本文章由计算机程序翻译，如有差异，请以英文原文为准。

Multimodal attention for lip synthesis using conditional generative adversarial networks

查看原文本刊更多论文

Multimodal attention for lip synthesis using conditional generative adversarial networks

The synthesis of lip movements is an important problem for a socially interactive agent (SIA). It is important to generate lip movements that are synchronized with speech and have realistic co-articulation. We hypothesize that combining lexical information (i.e., sequence of phonemes) and acoustic features can lead not only to models that generate the correct lip movements matching the articulatory movements, but also to trajectories that are well synchronized with the speech emphasis and emotional content.
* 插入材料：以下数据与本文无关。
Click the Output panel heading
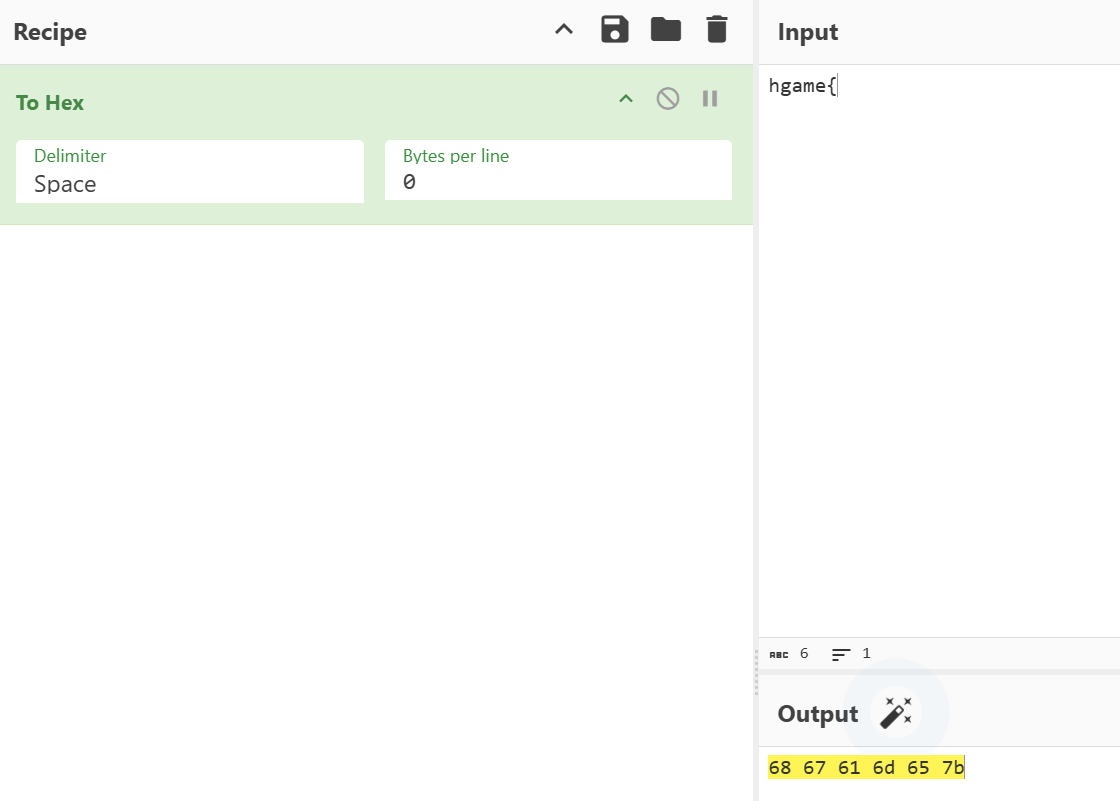Viewport: 1120px width, 801px height. point(817,714)
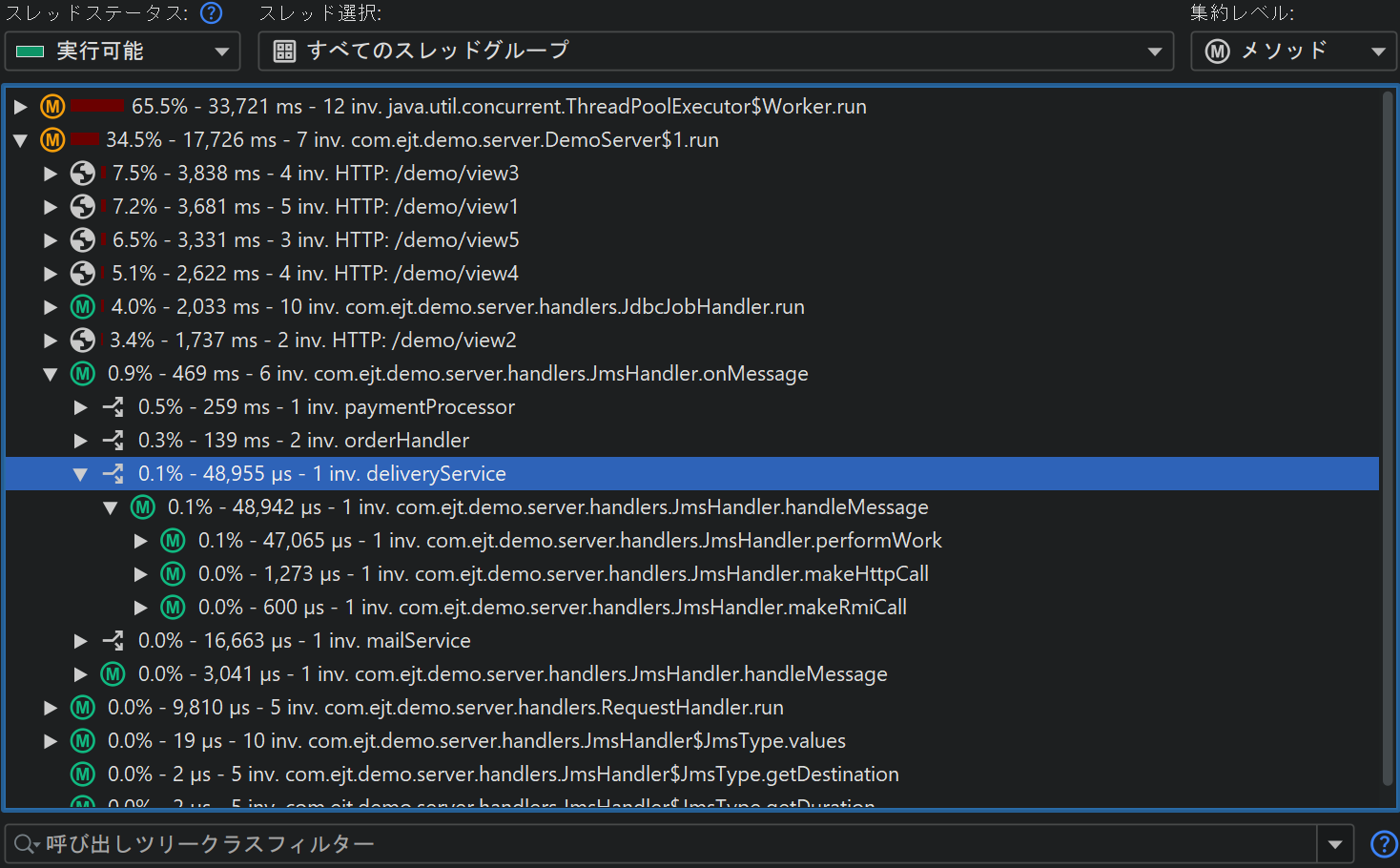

This work presents attention-based frameworks that use acoustic and lexical information to enhance the synthesis of lip movements. The lexical information is obtained from automatic speech recognition (ASR) transcriptions, broadening the range of applications of the proposed solution. We propose models based on conditional generative adversarial networks (CGAN) with self-modality attention and cross-modalities attention mechanisms. These models allow us to understand which frames are considered more in the generation of lip movements. We animate the synthesized lip movements using blendshapes. These animations are used to compare our proposed multimodal models with alternative methods, including unimodal models implemented with either text or acoustic features. We rely on subjective metrics using perceptual evaluations and an objective metric based on the LipSync model. The results show that our proposed models with attention mechanisms are preferred over the baselines on the perception of naturalness. The addition of cross-modality attentions and self-modality attentions has a significant positive impact on the performance of the generated sequences. We observe that lexical information provides valuable information even when the transcriptions are not perfect. The improved performance observed by the multimodal system confirms the complementary information provided by the speech and text modalities.

求助全文

通过发布文献求助，成功后即可免费获取论文全文。去求助

来源期刊

Speech Communication 工程技术-计算机：跨学科应用

CiteScore

6.80

自引率

6.20%

发文量

审稿时长

19.2 weeks

期刊介绍： Speech Communication is an interdisciplinary journal whose primary objective is to fulfil the need for the rapid dissemination and thorough discussion of basic and applied research results. The journal''s primary objectives are: • to present a forum for the advancement of human and human-machine speech communication science; • to stimulate cross-fertilization between different fields of this domain; • to contribute towards the rapid and wide diffusion of scientifically sound contributions in this domain.